Authors: Thomas Hartvigsen, Saadia Gabriel, Hamid Palangi, Maarten Sap, Dipankar Ray, Ece Kamar

Published as a long paper at ACL 2022. Code: https://github.com/microsoft/TOXIGEN
License: CC BY 4.0

Abstract: Toxic language detection systems often falsely flag text that contains minority group mentions as toxic, as those groups are often the targets of online hate. Such over-reliance on spurious correlations also causes systems to struggle with detecting implicitly toxic language. To help mitigate these issues, we create ToxiGen, a new large-scale and machine-generated dataset of 274k toxic and benign statements about 13 minority groups. We develop a demonstration-based prompting framework and an adversarial classifier-in-the-loop decoding method to generate subtly toxic and benign text with a massive pretrained language model. Controlling machine generation in this way allows ToxiGen to cover implicitly toxic text at a larger scale, and about more demographic groups, than previous resources of human-written text.
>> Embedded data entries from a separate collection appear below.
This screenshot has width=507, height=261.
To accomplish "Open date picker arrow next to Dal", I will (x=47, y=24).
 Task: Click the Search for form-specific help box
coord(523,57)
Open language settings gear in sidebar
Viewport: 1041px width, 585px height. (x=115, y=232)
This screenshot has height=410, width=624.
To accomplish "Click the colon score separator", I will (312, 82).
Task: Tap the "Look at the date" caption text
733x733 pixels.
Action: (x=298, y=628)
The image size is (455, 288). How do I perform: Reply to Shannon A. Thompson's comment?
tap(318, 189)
We conduct a human evaluation on a challenging subset of ToxiGen and find that annotators struggle to distinguish machine-generated text from human-written language. We also find that 94.5% of toxic examples are labeled as hate speech by human annotators. Using three publicly-available datasets, we show that finetuning a toxicity classifier on our data improves its performance on human-written data substantially. We also demonstrate that ToxiGen can be used to fight machine-generated toxicity as finetuning improves the classifier significantly on our evaluation subset. Our code and data can be found at https://github.com/microsoft/ToxiGen.

Submitted to arXiv on 17 Mar. 2022

Ask questions about this paper to our AI assistant

You can also chat with multiple papers at once here.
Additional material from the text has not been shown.